Społeczność Ożarowa czyni starania aby uchodźcy z Ukrainy, którzy znaleźli schronienie na terenie ich gminy, mieli choć chwilę normalnego życia, bez odgłosów spadających bomb i obawy o życie własne i najbliższych. Miejsko – Gminny Ośrodek Kultury „przyjął pod swój dach” Annę plastyczkę z Charkowa, a Alit dwóch piłkarzy z 2. ligi ukraińskiej.
Patrycja Sus-Lutyńska, plastyk z Miejsko – Gminnego Ośrodka Kultury w Ożarowie jest dumna, że może pomóc Annie odnaleźć się po wojennej traumie i ucieczce z Charkowa. Podkreśla, że zajęcia z udziałem gościa z Ukrainy są ciekawsze.
Anna w Charkowie pracowała z dziećmi oraz organizowała wystawy lalek i obrazów.
Współprowadzenie zajęć plastycznych w ożarowskim ośrodku kultury to dla niej forma terapii, oderwanie się od ponurej, wojennej rzeczywistości. Anna od momentu przyjazdu do Polski odczuwa, że to nie ona, a ktoś inny przeżywa to wszystko.
Plastyczka z Ukrainy w Ożarowie czuje się bezpiecznie. Podkreśla, że mimo innej mentalności i bariery językowej jest zszokowana piękną postawą społeczeństwa polskiego wobec uchodźców z kraju.
Podobnie zrobił Alit Ożarów. Klub umożliwił treningi i grę w swoim zespole dwóm uchodźcom z Ukrainy. Do seniorów Alitu dołączyli: 18 letnie obrońca Metalista 1925 Charków (2. liga ukraińska) Bohdan Kryvolapov oraz Dmytro Oliynyk. Ten 29 –letni pomocnik, mogący grać także jako napastnik ostatnio występował w Obolonie, klubie drugoligowym.

> [ZADANIA DO WYKONANIA]
a) Przepisz z tekstu o uchodźcach w Ożarowie fragment, który zaczyna się od słów „Podobnie zrobił Alit”, a kończy na słowach „Obolonie, klubie drugoligowym.”.
b) Na podstawie tekstu o uchodźcach w Ożarowie wyjaśnij, czym dla Anny jest współprowadzenie zajęć plastycznych w ożarowskim ośrodku kultury.
Wpisy nie są potrzebne do wykonania zadań.

> [SEKCJA DANYCH]
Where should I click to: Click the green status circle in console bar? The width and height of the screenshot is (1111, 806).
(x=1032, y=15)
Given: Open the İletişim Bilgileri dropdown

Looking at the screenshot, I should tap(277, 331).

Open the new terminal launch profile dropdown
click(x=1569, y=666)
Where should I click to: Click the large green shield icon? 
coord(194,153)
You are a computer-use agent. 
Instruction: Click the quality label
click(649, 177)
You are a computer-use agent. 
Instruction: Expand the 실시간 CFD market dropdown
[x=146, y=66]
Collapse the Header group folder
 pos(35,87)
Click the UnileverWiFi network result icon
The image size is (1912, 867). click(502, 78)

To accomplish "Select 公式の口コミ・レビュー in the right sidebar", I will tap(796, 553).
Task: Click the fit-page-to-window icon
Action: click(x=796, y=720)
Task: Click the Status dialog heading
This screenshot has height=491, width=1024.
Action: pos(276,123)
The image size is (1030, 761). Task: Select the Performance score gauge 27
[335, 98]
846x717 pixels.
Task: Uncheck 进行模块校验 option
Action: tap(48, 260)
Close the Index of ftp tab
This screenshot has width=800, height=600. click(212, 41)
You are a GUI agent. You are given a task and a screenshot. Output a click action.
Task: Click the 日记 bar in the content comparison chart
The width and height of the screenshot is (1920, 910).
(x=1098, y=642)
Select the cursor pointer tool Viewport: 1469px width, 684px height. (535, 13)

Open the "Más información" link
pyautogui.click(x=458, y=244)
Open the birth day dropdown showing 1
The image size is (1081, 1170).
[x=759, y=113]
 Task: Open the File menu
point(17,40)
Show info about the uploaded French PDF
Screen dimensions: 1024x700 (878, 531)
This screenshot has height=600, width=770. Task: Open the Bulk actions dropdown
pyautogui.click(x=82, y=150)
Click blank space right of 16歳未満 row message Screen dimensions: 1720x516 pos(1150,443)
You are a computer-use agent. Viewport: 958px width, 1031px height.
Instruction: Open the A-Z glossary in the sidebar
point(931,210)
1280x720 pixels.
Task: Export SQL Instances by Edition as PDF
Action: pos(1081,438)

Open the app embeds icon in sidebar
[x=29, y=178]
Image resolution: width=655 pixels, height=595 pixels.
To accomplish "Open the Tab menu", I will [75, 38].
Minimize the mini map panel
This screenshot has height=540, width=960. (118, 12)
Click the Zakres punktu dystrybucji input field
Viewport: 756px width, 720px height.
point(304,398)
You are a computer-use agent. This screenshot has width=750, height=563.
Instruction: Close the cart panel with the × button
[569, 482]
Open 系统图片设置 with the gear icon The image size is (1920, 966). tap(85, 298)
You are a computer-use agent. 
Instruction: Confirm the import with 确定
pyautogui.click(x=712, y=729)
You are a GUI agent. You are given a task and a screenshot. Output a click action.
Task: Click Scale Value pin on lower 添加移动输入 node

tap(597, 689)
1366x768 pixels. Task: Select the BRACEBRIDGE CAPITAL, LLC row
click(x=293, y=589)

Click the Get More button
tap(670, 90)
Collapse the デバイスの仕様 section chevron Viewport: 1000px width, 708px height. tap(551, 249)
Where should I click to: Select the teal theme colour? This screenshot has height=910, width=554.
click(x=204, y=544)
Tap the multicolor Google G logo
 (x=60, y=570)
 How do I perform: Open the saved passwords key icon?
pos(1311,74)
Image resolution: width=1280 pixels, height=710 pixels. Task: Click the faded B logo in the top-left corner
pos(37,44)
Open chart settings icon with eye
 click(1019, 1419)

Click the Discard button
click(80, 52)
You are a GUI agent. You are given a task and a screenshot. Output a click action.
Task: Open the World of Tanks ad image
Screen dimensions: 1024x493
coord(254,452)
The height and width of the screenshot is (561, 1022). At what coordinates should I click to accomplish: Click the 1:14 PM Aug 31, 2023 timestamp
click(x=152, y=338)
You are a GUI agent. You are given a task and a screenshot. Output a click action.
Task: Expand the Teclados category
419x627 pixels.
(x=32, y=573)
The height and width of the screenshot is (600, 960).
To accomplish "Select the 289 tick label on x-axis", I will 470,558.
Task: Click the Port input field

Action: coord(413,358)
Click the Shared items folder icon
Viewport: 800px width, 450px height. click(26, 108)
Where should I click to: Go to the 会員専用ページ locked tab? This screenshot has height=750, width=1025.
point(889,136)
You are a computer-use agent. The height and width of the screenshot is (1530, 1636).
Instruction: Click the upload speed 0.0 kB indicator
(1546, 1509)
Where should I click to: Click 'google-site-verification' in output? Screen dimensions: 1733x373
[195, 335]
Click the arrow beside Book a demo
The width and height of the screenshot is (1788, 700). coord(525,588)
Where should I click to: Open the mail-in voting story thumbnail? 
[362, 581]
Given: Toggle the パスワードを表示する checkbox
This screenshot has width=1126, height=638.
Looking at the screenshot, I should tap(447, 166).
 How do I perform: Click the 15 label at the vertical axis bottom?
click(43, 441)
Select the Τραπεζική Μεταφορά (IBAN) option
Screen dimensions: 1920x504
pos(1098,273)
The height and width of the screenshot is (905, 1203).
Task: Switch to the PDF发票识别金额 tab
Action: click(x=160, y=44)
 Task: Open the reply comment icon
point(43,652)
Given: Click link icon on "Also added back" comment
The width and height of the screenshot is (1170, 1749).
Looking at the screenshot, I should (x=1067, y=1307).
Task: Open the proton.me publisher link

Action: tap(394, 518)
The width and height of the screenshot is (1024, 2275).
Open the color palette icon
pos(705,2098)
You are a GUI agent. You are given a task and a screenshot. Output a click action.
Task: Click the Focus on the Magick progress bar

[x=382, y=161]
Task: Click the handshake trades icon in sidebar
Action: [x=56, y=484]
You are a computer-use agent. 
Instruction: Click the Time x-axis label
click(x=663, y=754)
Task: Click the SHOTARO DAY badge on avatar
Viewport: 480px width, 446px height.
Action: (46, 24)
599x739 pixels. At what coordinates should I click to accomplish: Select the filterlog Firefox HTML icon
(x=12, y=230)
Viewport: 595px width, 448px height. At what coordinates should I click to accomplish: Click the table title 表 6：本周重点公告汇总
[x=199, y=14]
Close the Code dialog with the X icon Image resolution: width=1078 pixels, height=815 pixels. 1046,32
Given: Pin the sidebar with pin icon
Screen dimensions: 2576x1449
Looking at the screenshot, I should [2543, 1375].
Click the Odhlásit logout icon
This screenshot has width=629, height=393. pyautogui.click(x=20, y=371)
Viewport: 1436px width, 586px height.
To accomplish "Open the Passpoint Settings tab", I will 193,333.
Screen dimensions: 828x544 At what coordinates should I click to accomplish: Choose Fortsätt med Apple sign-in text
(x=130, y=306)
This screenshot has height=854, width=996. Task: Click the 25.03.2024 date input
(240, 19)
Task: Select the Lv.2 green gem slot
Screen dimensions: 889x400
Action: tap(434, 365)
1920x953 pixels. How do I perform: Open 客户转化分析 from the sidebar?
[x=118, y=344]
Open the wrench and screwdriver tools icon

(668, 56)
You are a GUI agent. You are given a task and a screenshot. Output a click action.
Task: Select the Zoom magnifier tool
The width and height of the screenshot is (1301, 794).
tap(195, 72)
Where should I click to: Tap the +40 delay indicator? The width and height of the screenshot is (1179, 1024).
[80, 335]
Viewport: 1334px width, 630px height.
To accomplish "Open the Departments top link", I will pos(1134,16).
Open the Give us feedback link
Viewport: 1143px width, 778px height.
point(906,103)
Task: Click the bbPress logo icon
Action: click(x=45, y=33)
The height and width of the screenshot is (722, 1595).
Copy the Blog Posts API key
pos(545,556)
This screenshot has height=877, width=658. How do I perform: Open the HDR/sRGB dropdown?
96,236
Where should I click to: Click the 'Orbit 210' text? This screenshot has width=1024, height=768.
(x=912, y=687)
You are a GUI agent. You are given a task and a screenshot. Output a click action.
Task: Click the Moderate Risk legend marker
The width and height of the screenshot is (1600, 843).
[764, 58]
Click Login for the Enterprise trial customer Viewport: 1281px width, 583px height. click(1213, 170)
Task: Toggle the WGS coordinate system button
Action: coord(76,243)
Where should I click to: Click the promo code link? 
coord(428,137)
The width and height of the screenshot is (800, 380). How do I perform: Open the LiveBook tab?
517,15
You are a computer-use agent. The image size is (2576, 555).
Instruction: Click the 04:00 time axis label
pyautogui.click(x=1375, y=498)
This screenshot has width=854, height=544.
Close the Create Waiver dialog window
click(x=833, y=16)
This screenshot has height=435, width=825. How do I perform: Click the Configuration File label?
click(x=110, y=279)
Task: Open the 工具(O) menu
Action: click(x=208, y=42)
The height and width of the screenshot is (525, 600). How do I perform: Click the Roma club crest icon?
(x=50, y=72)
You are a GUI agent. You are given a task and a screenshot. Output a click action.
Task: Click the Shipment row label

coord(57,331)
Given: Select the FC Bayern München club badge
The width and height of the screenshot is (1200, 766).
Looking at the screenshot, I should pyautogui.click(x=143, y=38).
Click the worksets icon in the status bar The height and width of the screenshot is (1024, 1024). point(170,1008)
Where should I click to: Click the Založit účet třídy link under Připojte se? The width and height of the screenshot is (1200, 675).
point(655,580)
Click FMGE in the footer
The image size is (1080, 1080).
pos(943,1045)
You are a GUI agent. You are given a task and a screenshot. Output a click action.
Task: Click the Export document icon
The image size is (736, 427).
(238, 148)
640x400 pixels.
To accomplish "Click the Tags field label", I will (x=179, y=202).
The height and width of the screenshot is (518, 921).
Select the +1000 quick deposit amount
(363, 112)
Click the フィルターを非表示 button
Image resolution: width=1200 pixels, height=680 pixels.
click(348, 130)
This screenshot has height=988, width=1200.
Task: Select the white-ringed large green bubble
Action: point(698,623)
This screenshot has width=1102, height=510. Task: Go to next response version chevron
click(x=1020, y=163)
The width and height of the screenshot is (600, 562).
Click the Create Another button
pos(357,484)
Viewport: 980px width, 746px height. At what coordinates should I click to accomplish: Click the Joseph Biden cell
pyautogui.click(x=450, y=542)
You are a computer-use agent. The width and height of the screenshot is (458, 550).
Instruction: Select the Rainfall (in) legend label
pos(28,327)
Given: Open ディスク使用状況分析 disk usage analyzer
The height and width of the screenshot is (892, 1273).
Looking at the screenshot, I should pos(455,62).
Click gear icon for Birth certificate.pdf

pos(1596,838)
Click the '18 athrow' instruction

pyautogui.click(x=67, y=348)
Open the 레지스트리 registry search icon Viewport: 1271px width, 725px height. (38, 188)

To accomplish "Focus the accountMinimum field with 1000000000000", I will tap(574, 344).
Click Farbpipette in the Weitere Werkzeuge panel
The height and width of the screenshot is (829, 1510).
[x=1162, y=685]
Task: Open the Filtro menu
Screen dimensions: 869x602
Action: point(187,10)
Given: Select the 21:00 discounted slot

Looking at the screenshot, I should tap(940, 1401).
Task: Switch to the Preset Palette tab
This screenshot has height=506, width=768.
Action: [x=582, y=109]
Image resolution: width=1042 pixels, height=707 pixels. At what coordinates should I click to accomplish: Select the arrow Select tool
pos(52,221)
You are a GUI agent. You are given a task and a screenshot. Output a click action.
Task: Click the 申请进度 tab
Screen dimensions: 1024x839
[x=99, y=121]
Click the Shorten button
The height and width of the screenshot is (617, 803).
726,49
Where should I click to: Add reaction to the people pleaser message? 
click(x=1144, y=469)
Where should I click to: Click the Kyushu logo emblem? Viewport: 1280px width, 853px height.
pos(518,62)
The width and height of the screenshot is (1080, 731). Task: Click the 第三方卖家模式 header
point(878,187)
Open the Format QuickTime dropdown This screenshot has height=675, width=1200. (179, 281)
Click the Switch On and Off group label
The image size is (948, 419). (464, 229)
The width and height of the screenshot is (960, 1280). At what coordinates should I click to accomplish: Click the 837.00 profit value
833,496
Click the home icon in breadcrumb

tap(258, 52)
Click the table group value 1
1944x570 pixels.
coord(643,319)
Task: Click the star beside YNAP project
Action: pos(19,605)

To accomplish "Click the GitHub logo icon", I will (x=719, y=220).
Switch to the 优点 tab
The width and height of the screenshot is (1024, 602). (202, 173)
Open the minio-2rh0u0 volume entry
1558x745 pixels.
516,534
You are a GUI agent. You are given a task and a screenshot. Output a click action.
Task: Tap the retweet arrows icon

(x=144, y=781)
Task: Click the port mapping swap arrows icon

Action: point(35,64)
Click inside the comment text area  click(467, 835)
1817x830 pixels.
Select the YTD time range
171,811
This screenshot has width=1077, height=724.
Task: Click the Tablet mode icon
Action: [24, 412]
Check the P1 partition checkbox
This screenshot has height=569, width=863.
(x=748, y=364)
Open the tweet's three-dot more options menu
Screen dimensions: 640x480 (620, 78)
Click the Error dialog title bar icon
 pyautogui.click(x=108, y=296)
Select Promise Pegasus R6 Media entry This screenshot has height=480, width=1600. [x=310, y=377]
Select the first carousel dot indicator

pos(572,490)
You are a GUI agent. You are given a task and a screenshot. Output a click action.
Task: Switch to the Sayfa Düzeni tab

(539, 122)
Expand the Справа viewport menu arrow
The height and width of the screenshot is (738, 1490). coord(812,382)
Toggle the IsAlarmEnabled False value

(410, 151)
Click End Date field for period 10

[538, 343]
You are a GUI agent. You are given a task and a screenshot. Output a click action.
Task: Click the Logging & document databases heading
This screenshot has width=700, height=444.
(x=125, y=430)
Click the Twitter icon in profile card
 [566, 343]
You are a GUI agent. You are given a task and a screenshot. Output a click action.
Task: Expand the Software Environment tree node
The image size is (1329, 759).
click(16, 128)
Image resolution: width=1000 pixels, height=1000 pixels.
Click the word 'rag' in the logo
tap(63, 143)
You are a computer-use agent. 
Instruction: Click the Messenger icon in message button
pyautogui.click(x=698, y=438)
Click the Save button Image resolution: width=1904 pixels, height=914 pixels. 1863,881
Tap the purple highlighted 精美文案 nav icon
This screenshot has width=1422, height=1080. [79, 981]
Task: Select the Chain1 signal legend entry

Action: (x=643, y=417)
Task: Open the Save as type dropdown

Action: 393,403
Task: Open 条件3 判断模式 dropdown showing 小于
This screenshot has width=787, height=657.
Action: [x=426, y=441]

> [ODPOWIEDZI]
a)
Podobnie zrobił Alit Ożarów. Klub umożliwił treningi i grę w swoim zespole dwóm uchodźcom z Ukrainy. Do seniorów Alitu dołączyli: 18 letnie obrońca Metalista 1925 Charków (2. liga ukraińska) Bohdan Kryvolapov oraz Dmytro Oliynyk. Ten 29 –letni pomocnik, mogący grać także jako napastnik ostatnio występował w Obolonie, klubie drugoligowym.

b) Dla Anny współprowadzenie zajęć plastycznych jest formą terapii. Pozwala jej oderwać się od ponurej, wojennej rzeczywistości.